Second Time Around for EPA Nominee

Oklahoma U.S. Sen. Jim Inhofe and the White House are left wondering what will be the fate of EPA deputy nominee Andrew Wheeler, the man chosen to be Scott Pruitt’s No. 2.

In light of the White House decision recently to withdraw the nomination of Kathleen Harnett White to a top EPA job, Wheeler’s supporters wonder when and if he will get a full senate confirmation vote.

The Senate Environment and Public Works Committee voted last week to send his nomination to the full Senate. The vote was 11-10 with Democrats will questioning Wheeler’s ties to Murray Energy, the privately owned coal giant.

It was the second time the committee had to vote on Wheeler’s nomination since the U.S. Senate failed to take up his confirmation in 2017, forcing President Trump to renominate him.

 Wheeler once served as general counsel to Sen. Inhofe and went on to be staff director and chief counsel for the U.S. Senate Committee on Environment and Public Works and the U.S. Senate Subcommittee for Clean Air Wetlands and Nuclear Safety.

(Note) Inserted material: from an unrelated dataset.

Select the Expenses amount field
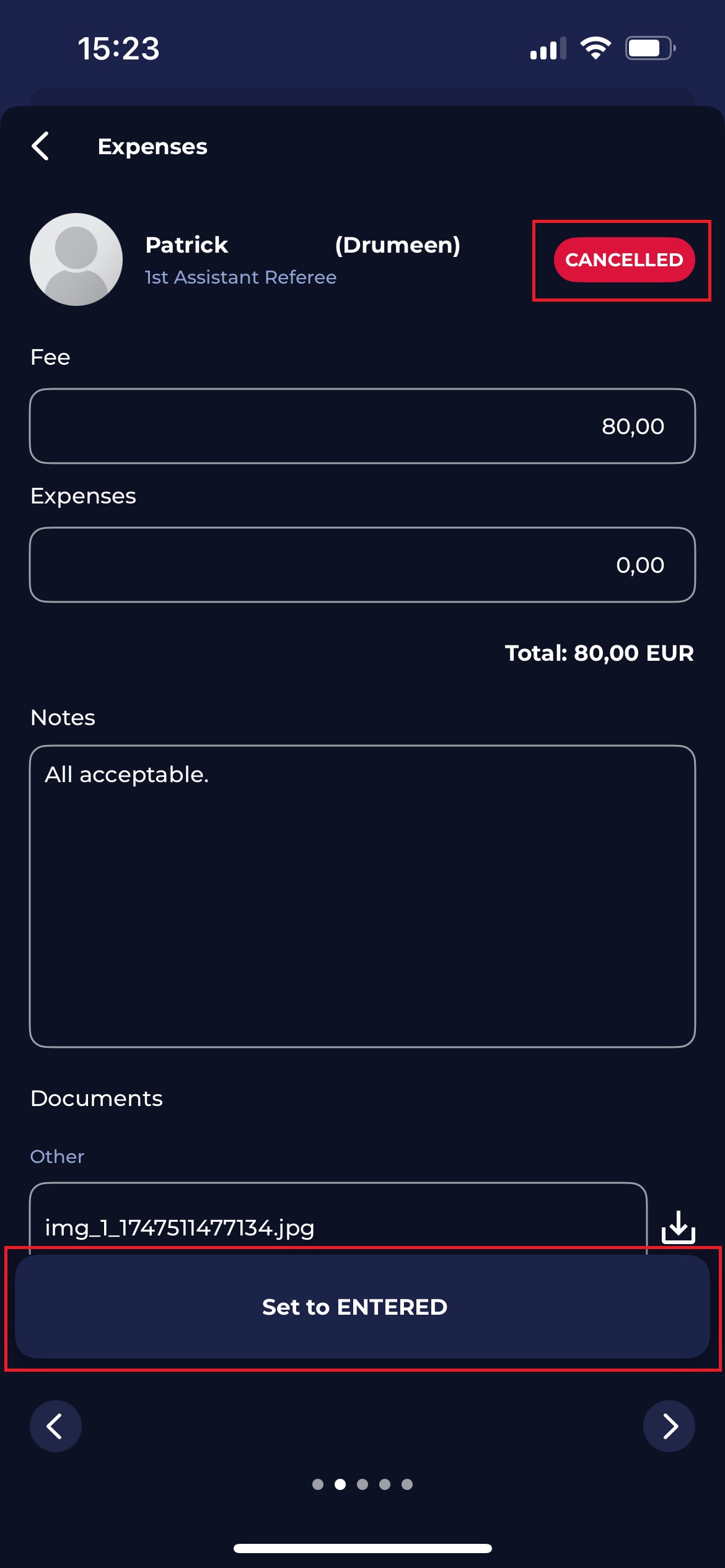Screen dimensions: 725x1568 coord(362,565)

Wheeler also spent four years at the EPA’s Office of Pollution Prevention and Toxics during the George H.W. Bush and Bill Clinton administrations.

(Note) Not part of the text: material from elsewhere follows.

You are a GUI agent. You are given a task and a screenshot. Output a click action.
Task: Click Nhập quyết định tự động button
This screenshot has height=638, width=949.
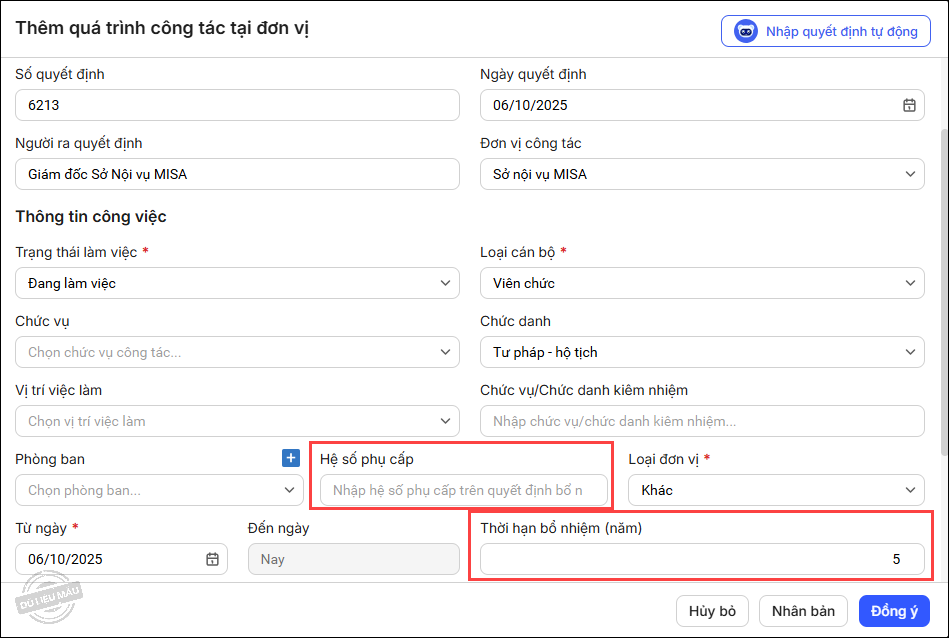826,31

The current chairman of the Senate Environment and Public Works Committee, John Barrasso is confident Wheeler will escape what happened to Harnett White.

“I think we’ll get there, yes I do,” he told Politico’s Morning Energy report. “Sen. [Tom] Carper and I are working together to make sure it happens.”

But Carper still has some questions.

“We all need to understand whether this administration will govern in a manner that brings regulatory certainty to industry, or heeds to the wishes of Wheeler’s former client,” he said.

At the time of his nomination last fall, Wheeler was a principal at FaegreBD Consulting and did guidance on federal regulatory and legislative environmental and energy issues. He helped lobby for Murray Energy but de-registered as a lobbyist in August 2017.

Republicans on the committee have complained of the slowness in getting approval of nominees for the EPA.

Carper countered he is not “interested in blocking nominees for the sake of blocking nominees,” and vowed to work together with Republicans.

“This is a chance this year to work together on a more positive basis,” Carper said, adding there is “blame to go around on both sides” for the slowness of filling appointments in the Trump administration.

 

“Andrew will bring extraordinary credentials to EPA that will greatly assist the Agency as we work to implement our agenda,” said Scott Pruitt last year, the former Oklahoma Attorney General who is now Administrator of the EPA. “He has spent his entire career working to improve environmental outcomes for Americans across the country and understands the importance of providing regularity certainty for our country.”

Of course, Sen. Inhofe supported the nomination last year.

“I am pleased that President Trump has nominated Andrew Wheeler to serve as deputy administrator at the EPA.  There is no one more qualified than Andrew to help Scott Pruitt restore EPA to its proper size and scope. When he served as my staff director of the Environment and Public Works Committee, he provided me with invaluable guidance, and in turn became a close friend. I am confident he will serve the American people and President Trump with exceptional skill in this position, and I look forward to ensuring his swift confirmation.”